5.8.13

Misericórdia de Bragança vai criar 120 postos de trabalho

por Olímpia Mairos, in RR

Quadro de pessoal da instituição vai ser reforçado com a abertura de unidade de cuidados continuados e da gestão de equipamento para pessoas com deficiência.

A Santa Casa da Misericórdia de Bragança (SCMB) vai criar, pelo menos, 120 postos de trabalho.

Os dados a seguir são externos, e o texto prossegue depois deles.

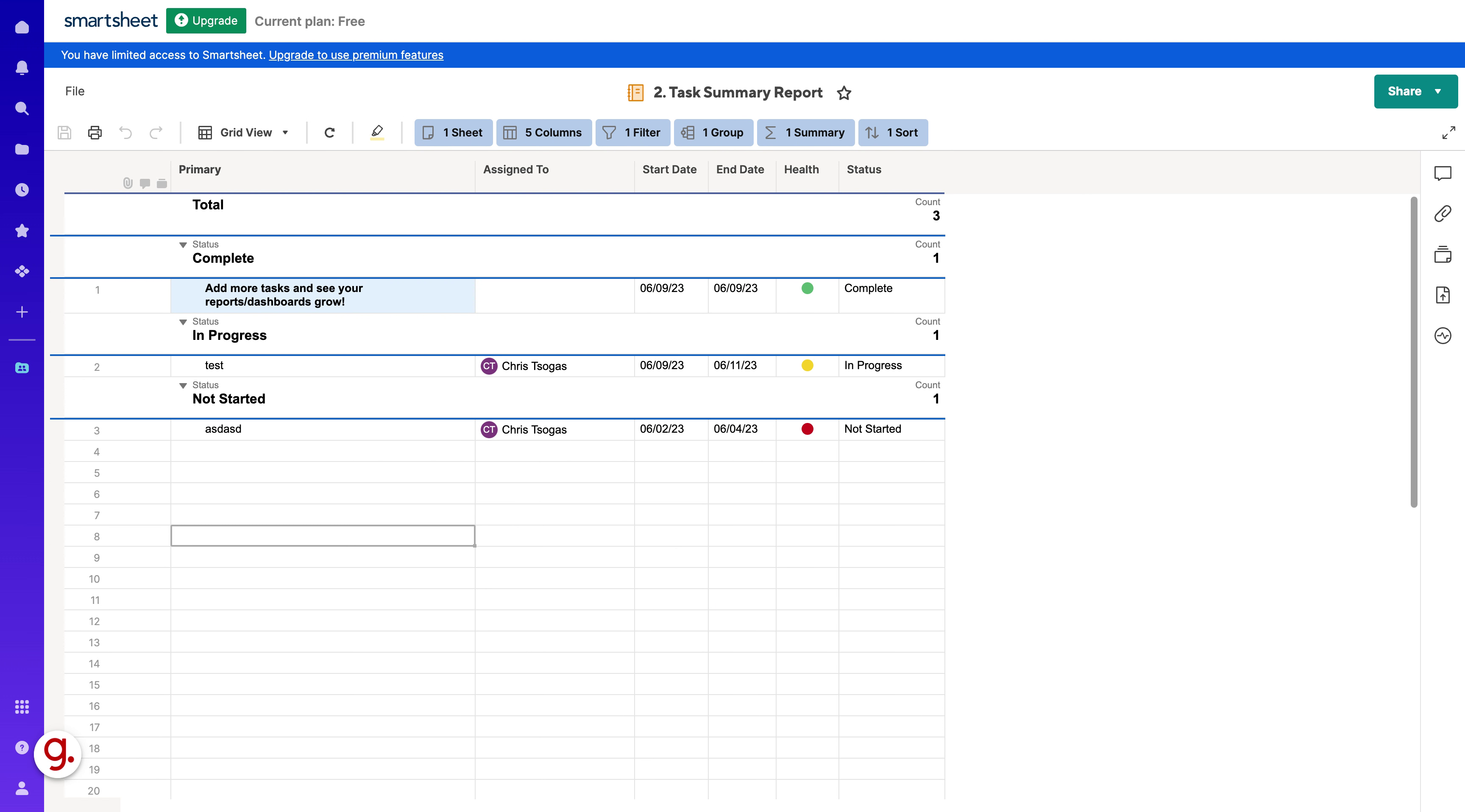Select the Search icon in the sidebar

coord(22,108)
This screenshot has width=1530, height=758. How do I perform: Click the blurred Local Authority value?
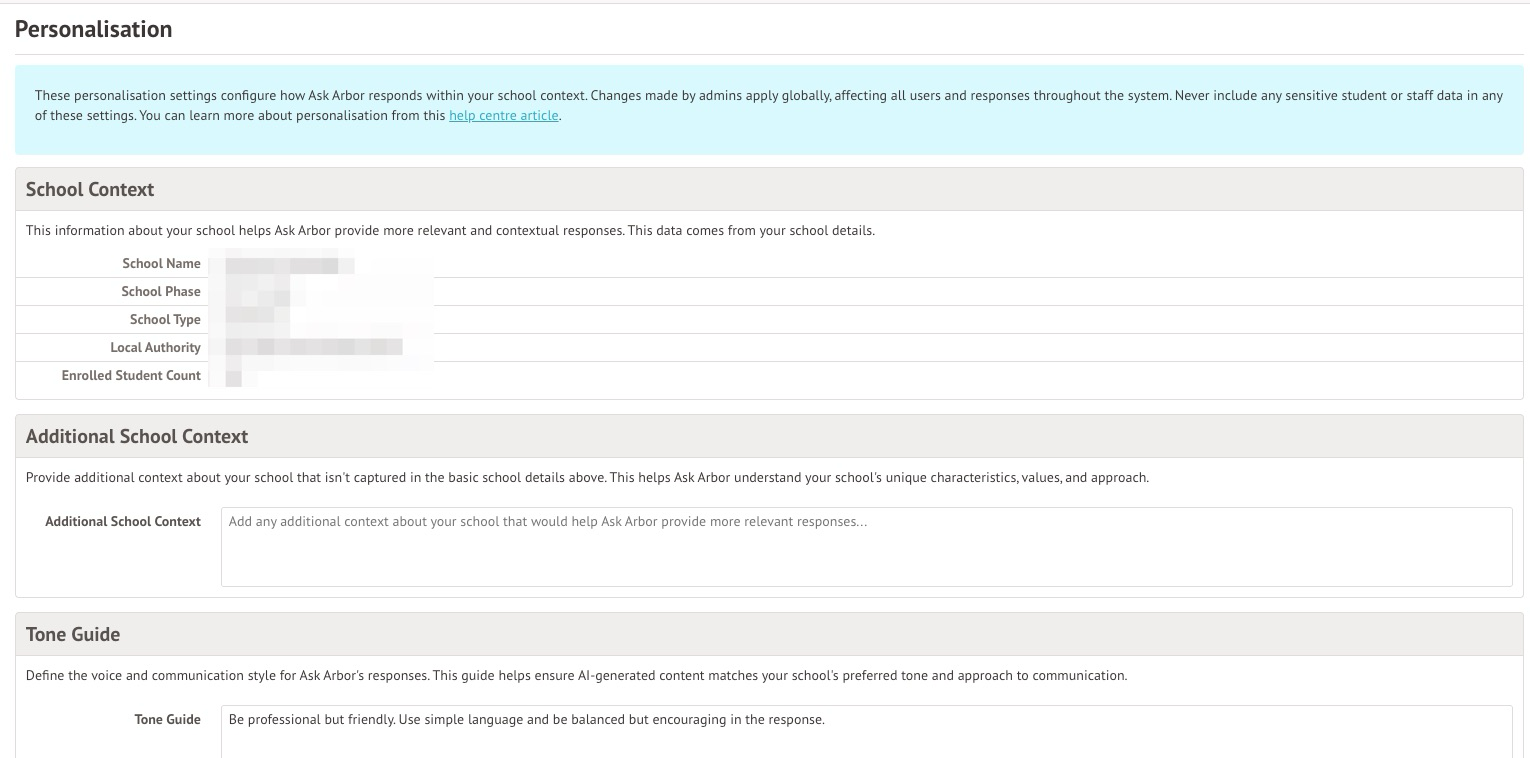(314, 348)
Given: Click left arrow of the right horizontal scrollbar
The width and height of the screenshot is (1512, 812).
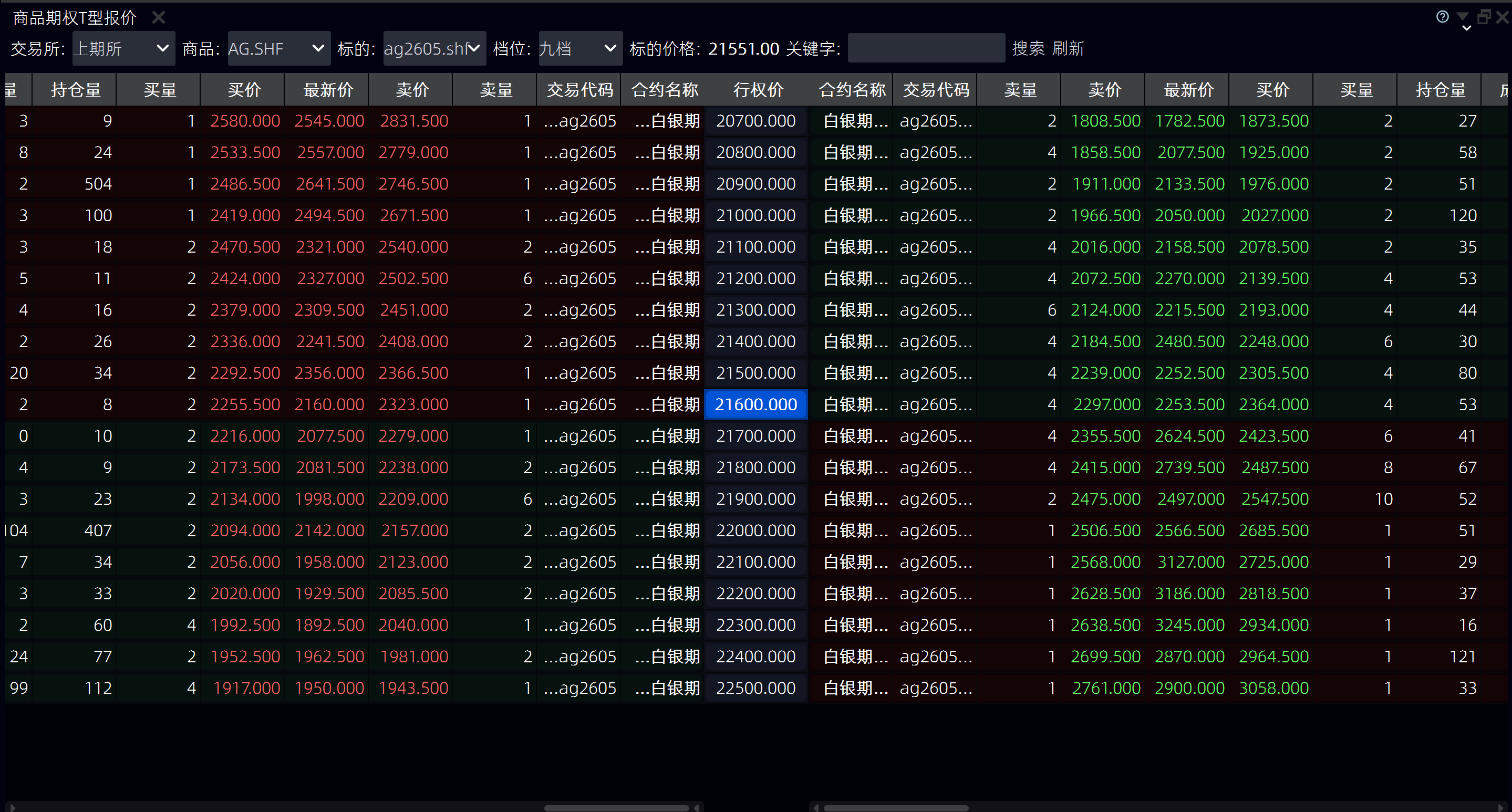Looking at the screenshot, I should (816, 807).
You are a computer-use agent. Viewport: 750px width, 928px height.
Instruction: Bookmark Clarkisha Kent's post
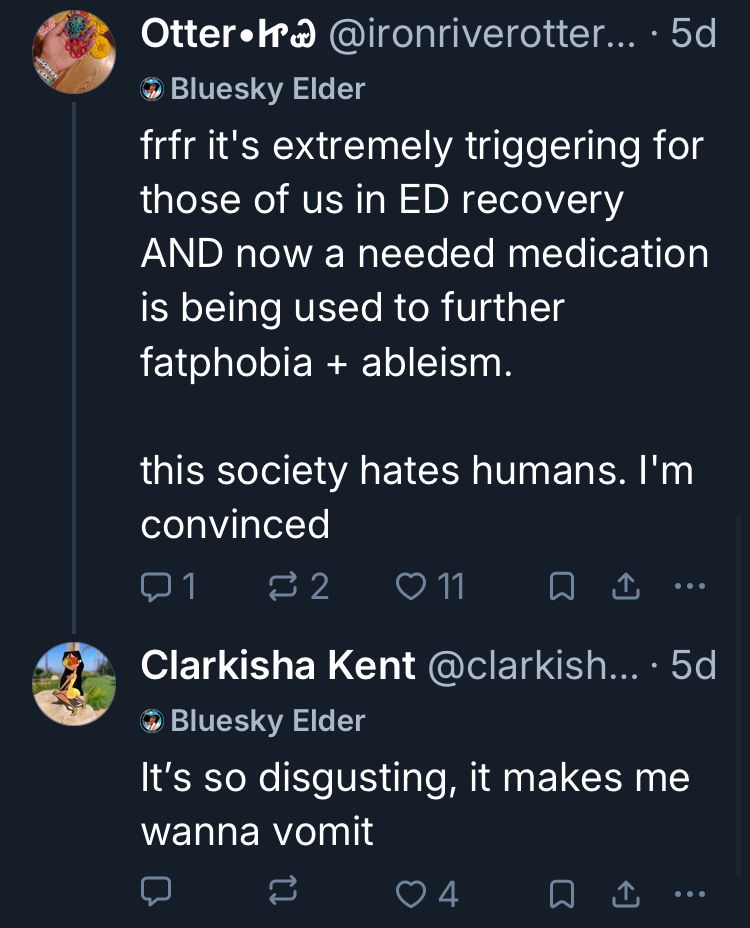[561, 892]
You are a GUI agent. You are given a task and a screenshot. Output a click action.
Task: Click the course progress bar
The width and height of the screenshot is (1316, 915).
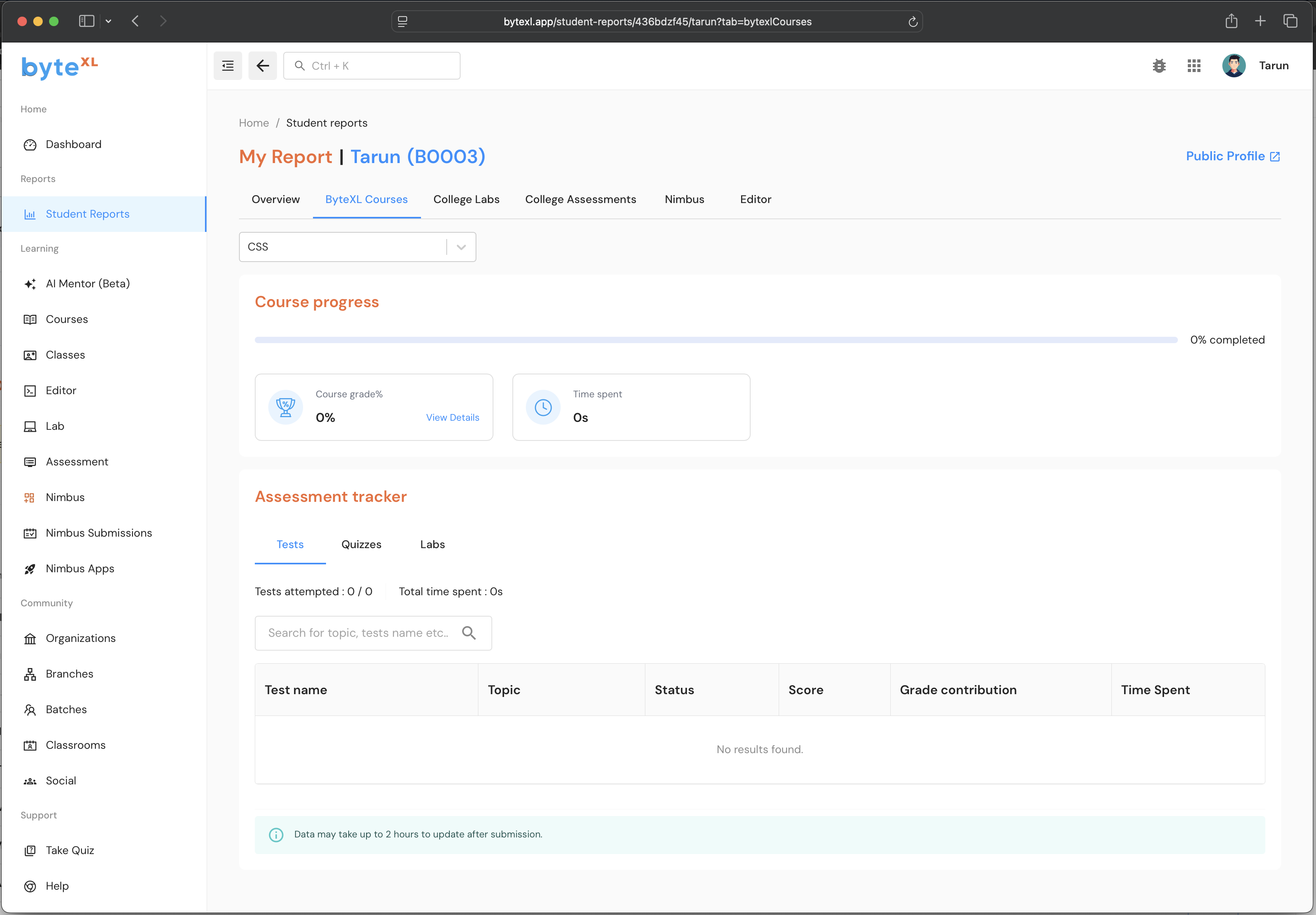(x=715, y=340)
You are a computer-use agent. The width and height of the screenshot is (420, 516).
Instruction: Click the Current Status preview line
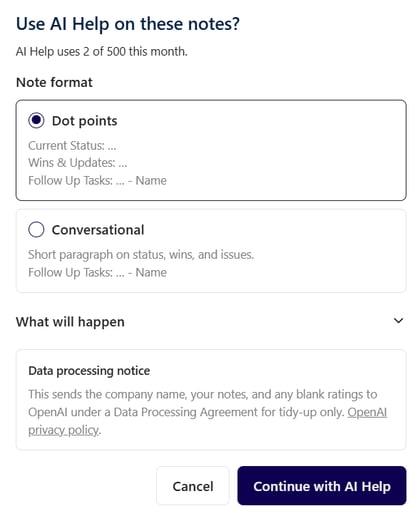click(72, 146)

São enfermeiros, médicos, auxiliares, entre outros cargos para a primeira unidade de cuidados continuados do concelho e a gestão de um equipamento do Estado, de apoio à deficiência.

A Misericórdia de Bragança é já a maior instituição social do distrito e vai, a partir de Setembro, juntar às várias valências de que dispõe a gestão do Centro de Educação Especial de Bragança, um equipamento da Segurança social com capacidade para 150 utentes.

Cerca de 20 funcionários públicos do centro vão manter-se em funções com ligação ao Estado e a Misericórdia prevê criar “cerca de 60 a 80 postos de trabalho”, alguns dos quais serão ocupados por pessoas que já trabalham na instituição social, mas a maioria corresponderá a novas contratações, de acordo com o provedor.

Com a promessa de instalar uma nova dinâmica no Centro de Educação Especial, Eleutério Alves garante que a Misericórdia vai passar a acompanhar também as famílias dos utentes, através das valências de que dispõe, para "perceber até que ponto também precisam de algum apoio", nomeadamente apoio domiciliário, integração em lares, serviços de fisioterapia, alimentação ou outras.

Unidade de cuidados continuados
A partir de Janeiro do próximo ano, a instituição vai oferecer ainda uma nova unidade ao concelho, dedicada aos Cuidados Continuados, que deve contar com 60 camas, 30 de longa duração, 15 de convalescença e 15 de média duração.

“O concelho de Bragança necessita mesmo deste equipamento. Hoje, os utentes do Serviço Nacional de Saúde (SNS) que têm de sair do hospital, têm de ir para Freixo de Espada à Cinta Murça, Valpaços, Moncorvo, ficam desenraizados da sua terra, das suas famílias, criam problemas às famílias e não é qualidade de vida, nem é bem-estar nenhum”, frisa o provedor Eleutério Alves.

O equipamento custou mais de 3,5 milhões de euros, comparticipados pelo Estado, e com o apoio da Câmara no montante que coube à Misericórdia.